As a guest of our Integrative Medicine Pioneer, MD and Acupuncture physician here at Penn Jun Mao, Dr. Claudia Witt talked to us about Acupuncture Research around the world and how it’s infusing the practice of Acupuncture medicine at home and abroad.
Currently a resident of Switzerland where acupuncture is covered by insurance when practiced by a Medical doctor, Witt describes the large variety of regulations that swirl through Acupuncture practice. It all relies on one factor, how much has been proven and among how large of a sample size it has been proven with.
Simply put, we need more people recruited for the studies, more funding for more research studies to be conducted to continue to prove the multitude of benefits that people are experiencing with this penetrating practice of Acupuncture medicine.
Witt says regarding increasing the size of the population these studies are conducted on, “Often it is a cultural issue. During a clinic holding pediatric acupuncture research, to see a room filled with children with a lot of needles sticking out of their heads, for some cultures this would be strange, but not for others. It has been difficult to recruit for these studies. Large sample sizes in the US are needed to ramp up the research. It’s mostly small scale studies that have taken place thus far as opposed to the Meta analysis coming out of other countries.”
Most people I know have had a good experience with acupuncture. For them, that is the proof. It makes them feel better, that proves that it works. However this will not help to get Acupuncture practitioners paid as they deserve insurance companies to reimburse so patients can get more acupuncture, research studies funded, or other physicians to refer their patients for treatments. In China Acupuncture is free and you can get as much as you need.
Research on preventing disease, Immunology research, measuring Qi and functional imaging to prove pain (possibly through PET) were among the topics that were discussed among the viewers. According to Witt, prevention research may be taking place in China; however in the US this would be a costly endeavor considering the long term observation that would be required.
For tension headaches (HA) research shows that needling points do not matter. “No matter where you put the needle, the headaches get better” says Witt. Sham research, needling points and mechanisms such as turning the needle and making deeper skin penetration (always done in China- “I beg for the western style Acupuncture when I am in China because it is quite painful,”) as well as trigger point acupuncture (palpating points to find pain and find the points) are huge topics amongst researchers and Acupuncturists.

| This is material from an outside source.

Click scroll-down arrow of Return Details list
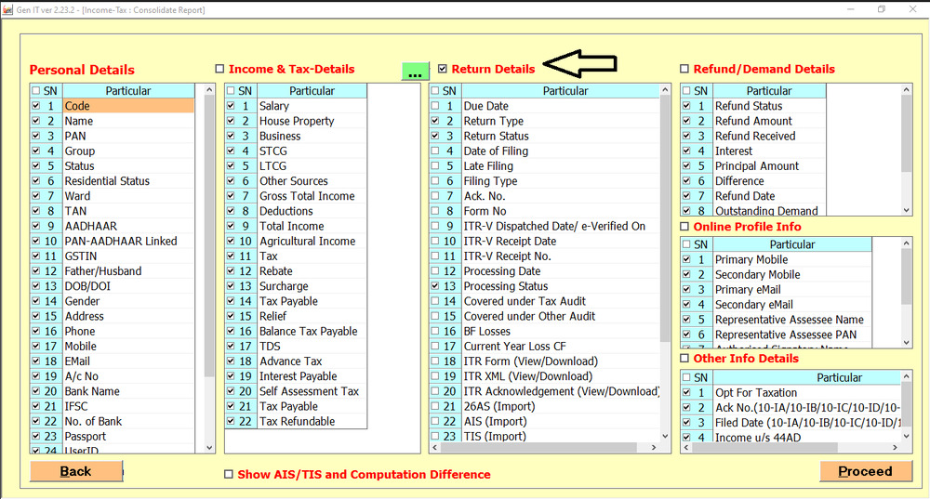This screenshot has height=499, width=930. 664,447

Placebo always has to be considered. According to Witt this is one of the largest areas of research going on right now, Placebo research. An individual’s expectation of a treatment to work and make them feel better, has seen to impact patients with chronic pain, who are receiving acupuncture treatments.

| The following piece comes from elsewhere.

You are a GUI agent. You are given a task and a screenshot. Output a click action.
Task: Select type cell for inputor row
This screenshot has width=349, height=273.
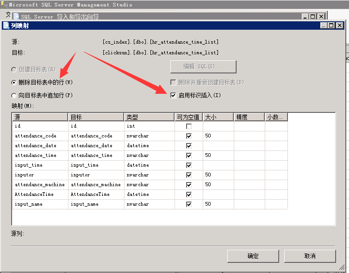coord(149,175)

Patient- Doctor Interaction’s research in Zurich showed that it mattered more the type of relationship that was being developed between patient and doctor, than the treatments themselves. Studies on arthritis, tension headaches, migraines, pain, Bells-Palsy are among what we have currently published in JAMA, Lancet and Journal of Clinical Oncology. Stronger needle stimulation was seen to help for Bells-Palsy. Mao recently published research for those suffering from the side effects of breast cancer treatment. Breast cancer Surgical Oncologist, Dr. Brian Czerniecki is referring his patients to Mao for acupuncture since the recently published study came out. “He’s been sending his patients more and more for Acupuncture” Says NP of Czerniecki.

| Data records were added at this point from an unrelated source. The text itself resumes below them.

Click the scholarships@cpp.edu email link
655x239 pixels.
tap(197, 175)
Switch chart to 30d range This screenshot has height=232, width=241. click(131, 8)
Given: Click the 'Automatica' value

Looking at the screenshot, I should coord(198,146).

One topic I meant to bring up was the use of pulsation. Monitoring the pulse to determine diagnosis and treatment is practiced among one fully trained pulsation practitioner that I know of in Philadelphia, but also by other Acupuncturists on a smaller scale. According to Witt, “Diagnosing and individualized care is not showing much evidence to make a difference e.” The Acupuncturist at Five Virtues mixes her own herbal formulas and went through specialized Chinese medicine training to do so. “If we use fixed formulas, standard care for everyone we are no better than western medicine.” Five Virtues Acupuncturist sees a remarkable difference in her patients when treating with emphasis on diagnosis and individualized treatments. Fixed formulas and standardized care vs. individualized care have not yielded much research, as of yet. Another Acupuncturist working out of Society Hill says, “The standard formulas have shown to be very beneficial for my clients. I use them and pulse points to approach the types of treatments I deliver.”
Witt conducts both Clinical Research and experimental research while also practicing Acupuncture medicine in Switzerland, where Acupuncture is covered by insurance if the practitioner is also a Medical Doctor. We hope she will come back and keep talking to us. I will be assisting flood Jun Mao with patients for his two active research studies on breathing and pain, taking place at Penn’s Perelman Center.